Here’s what to do if you have a passive-aggressive person living in your home—and how not to be the passive-aggressive one yourself.
How to react
- “Talk to your roommate directly about how their behavior is impacting you,” says Richards-Smith.
- Find the right time. Don’t try it when they’re getting ready for bed after having a long day, for example.
How to prevent it
- Don’t gang up with one roommate or family member against another. This could make the isolated person feel defensive and drive them to acts of sabotage.
- Don’t try to “win.” It’s more important to move past this and stay civil.
- When talking with your housemate, use LARA:
- Listen and keep eye contact.
- Acknowledge: Repeat their statements back to them.
- Respond: Address their concerns.
- Add important points that haven’t been raised (e.g., a mutually agreed-upon solution).
How to react
- “Call a house meeting. You may come to a better understanding of one another,” says Richards-Smith.
- Don’t get personal. Calling someone crazy or uptight may seem true, but no good will come of it.
- The more you practice emotional self-control, the easier it will be to stay calm.
How to prevent it
- Make a “roommate agreement.” Agree on what you’ll share and what’s off-limits before it becomes an issue.
- Do you share everything or just the rent? Talk, just so you know where they stand. Using stuff without permission can feel invasive to your housemate.
- If your housemate has a “borrowing” problem, consider moving your stuff into your room. Respectfully explain why.
- In some cases, let it slide—like if your housemate occasionally swipes a squirt of ketchup.
How to react
- If it’s you who can’t pay this month, explain why and tell them exactly when you can pay up. “Also, tell them as soon as you know this will be a problem, and pay what you can when it’s due. Paying half or three-quarters of the bill is better than nothing,” says Elliece R., a fourth-year undergraduate at the University of Regina in Saskatchewan, Canada.

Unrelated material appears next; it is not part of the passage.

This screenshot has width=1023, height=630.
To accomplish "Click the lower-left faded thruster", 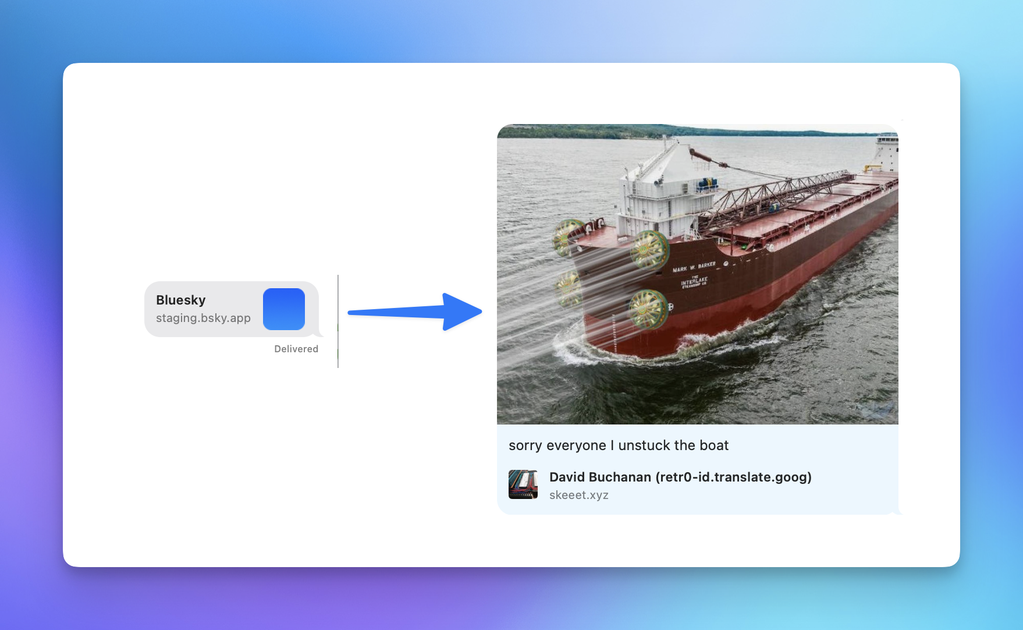I will click(568, 288).
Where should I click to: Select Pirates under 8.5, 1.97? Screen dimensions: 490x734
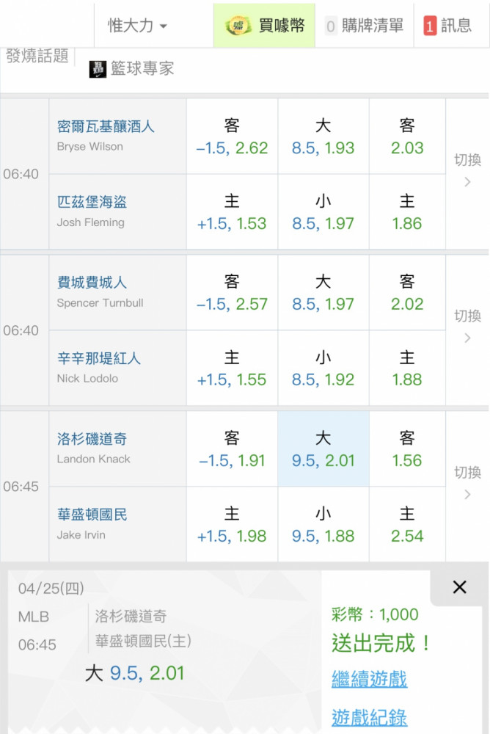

- If it’s someone else in the house who can’t pay, avoid judgment. Even if their shopping spree is likely why they can’t afford rent, it won’t fix anything to ridicule their purchases. Talk and plan. “It helps everyone to create a supportive and proactive environment,” says Tiffany K., a fifth-year undergraduate at the University of Victoria in British Columbia, Canada.
How to prevent it
- “A written agreement should be created prior to your move-in date detailing what happens if a roommate does not fulfill their financial responsibilities,” says Richards-Smith.
- Most payments are due at the same time each month. Make a schedule, share it, and collect money a week early so there’s no last-minute scramble.
- Communicate about anticipated cash flow problems.
“It’s super important to discuss roommate goals/ideals/rules in the beginning of the year and emphasize that clear communication helps kick off a good roommate relationship. This could be writing up a roommate contract (e.g., ‘I’m uncomfortable with having you touch my items without permission’) or even just discussing your methods of communication (e.g., ‘I’m not a morning person, so I don’t always come across clearly or considerately when I first wake up’).”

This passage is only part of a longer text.